Culver is now just 15 km west of the Knepp Estate in West Sussex and may also pass over Pulborough Brooks tomorrow if he continues west.

Culver’s flight 29th August – 3rd September

Culver continues west through Sussex

After his amazing exploratory flights of the past four days, we were eagerly awaiting news of Culver this evening. The latest satellite data shows that as we expected, he did fly west through Sussex but, rather than head along the coast, he cut inland as he approached Hastings and between 16:00 and 18:20 was perched in a field near Ashburnham, 9km north-west of Bexhill. He is very likely to have roosted nearby.

This morning Culver left his overnight roost just north-east of Rye at around 09:50 and ten minutes later he was circling over Rye Harbour Nature Reserve. From there he headed west along the coast, pausing briefly as he approached Hastings, and then heading north-east to avoid flying over the town.

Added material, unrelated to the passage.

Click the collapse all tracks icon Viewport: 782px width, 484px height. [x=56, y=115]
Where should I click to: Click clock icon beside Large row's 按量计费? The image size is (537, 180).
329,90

Culver flew over Rye Harbour Nature Reserve at 10:00 this morning

At 14:30 Culver was circling at 499 metres over the south end of Powdermill Reservoir before heading west, passing over Battle at 14:54 at an altitude of 154 metres and then eventually stopping in the field near Ashburnham just before 16:00 having flown approximately 50 km during the course of the day. Perhaps he found some food?

It will be interesting to see what Culver does tomorrow. Will he continue west through Sussex or head south back to the coast? Watch this space.

Culver’s flight through East Sussex today

Culver’s flight 29 August – 2 September

An amazing flight to Essex

Its now ten days since we released six juvenile White-tailed Eagles on the Isle of Wight. Each is equipped with a satellite transmitter that logs the bird’s location once every three minutes, and this has given us a fascinating and very detailed insight into their movements since release. Five of the birds have remained at or close to the release site on the Isle of Wight, but one – G3 22 – has surprised us by making an incredible flight over central London to Essex. Research in Scotland and elsewhere has shown that juvenile White-tailed Eagles often wander widely in their first two years – often venturing 200km from their nest site. What we weren’t expecting, was for one of the Isle of Wight birds to to do it within two weeks of release. It is testament to what good condition the bird is in.

G3 22 is a male from the North of the Island of Skye, and rather than refer to it by its ring number, we thought it good to choose an Isle of Wight/Solent name. So we’ll now be referring to G3 22 as ‘Culver’ – after Culver Cliff – the last place that White-tailed Eagles bred in southern England.

After release on 22nd August, Culver spent a week exploring the Isle of Wight, circumnavigating the Island before roosting in a small path of coastal woodland a few kilometres east of the Needles on the evening of 28th August. Next morning he left his overnight roost at around 10am and slowly headed north. Just over an hour later he was circling over Yarmouth and then, at 11:21 he set-off across the Solent. It took him 15 minutes to fly 6km to Lymington – following the route of the Wightlink ferry!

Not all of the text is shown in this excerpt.